=== EXERCISE GOAL ===
Restate word for word every line from the top of the data below down through the line that holds "[Pin on Pinterest] (164, 1594)".
- - - -
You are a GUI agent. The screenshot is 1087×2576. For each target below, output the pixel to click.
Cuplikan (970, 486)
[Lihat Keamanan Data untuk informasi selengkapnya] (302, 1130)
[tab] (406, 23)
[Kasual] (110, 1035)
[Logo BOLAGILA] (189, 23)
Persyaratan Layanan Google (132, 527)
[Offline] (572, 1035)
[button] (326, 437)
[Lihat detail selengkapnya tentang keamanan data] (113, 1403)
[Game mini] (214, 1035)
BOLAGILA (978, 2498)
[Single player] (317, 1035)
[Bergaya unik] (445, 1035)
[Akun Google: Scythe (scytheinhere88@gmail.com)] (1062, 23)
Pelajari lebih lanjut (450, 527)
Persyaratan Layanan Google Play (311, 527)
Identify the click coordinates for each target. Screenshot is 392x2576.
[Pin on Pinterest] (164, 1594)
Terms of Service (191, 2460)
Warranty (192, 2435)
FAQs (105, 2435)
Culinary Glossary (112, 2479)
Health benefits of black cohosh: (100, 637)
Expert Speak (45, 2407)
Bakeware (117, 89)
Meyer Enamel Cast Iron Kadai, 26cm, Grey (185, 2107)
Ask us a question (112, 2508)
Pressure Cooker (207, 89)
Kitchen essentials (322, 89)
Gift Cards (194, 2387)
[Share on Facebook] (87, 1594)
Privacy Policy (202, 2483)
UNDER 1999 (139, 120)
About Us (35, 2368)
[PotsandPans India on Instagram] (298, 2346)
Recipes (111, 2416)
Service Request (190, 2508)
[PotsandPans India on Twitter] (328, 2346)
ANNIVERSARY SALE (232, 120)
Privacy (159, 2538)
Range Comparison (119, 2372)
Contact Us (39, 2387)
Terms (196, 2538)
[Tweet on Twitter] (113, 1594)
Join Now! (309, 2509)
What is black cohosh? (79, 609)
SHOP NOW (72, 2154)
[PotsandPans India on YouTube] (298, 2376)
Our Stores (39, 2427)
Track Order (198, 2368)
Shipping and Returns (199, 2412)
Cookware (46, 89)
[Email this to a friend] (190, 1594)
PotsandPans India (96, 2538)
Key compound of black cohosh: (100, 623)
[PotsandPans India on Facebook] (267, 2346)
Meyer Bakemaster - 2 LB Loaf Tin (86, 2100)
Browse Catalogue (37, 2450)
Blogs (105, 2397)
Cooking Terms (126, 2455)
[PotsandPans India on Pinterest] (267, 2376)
- - - -
=== REPLY ===
You are a GUI agent. The screenshot is 1087×2576. For each target below, output the pixel to click.
Cuplikan (970, 486)
[Lihat Keamanan Data untuk informasi selengkapnya] (302, 1130)
[tab] (406, 23)
[Kasual] (110, 1035)
[Logo BOLAGILA] (189, 23)
Persyaratan Layanan Google (132, 527)
[Offline] (572, 1035)
[button] (326, 437)
[Lihat detail selengkapnya tentang keamanan data] (113, 1403)
[Game mini] (214, 1035)
BOLAGILA (978, 2498)
[Single player] (317, 1035)
[Bergaya unik] (445, 1035)
[Akun Google: Scythe (scytheinhere88@gmail.com)] (1062, 23)
Pelajari lebih lanjut (450, 527)
Persyaratan Layanan Google Play (311, 527)
Identify the click coordinates for each target. Screenshot is 392x2576.
[Pin on Pinterest] (164, 1594)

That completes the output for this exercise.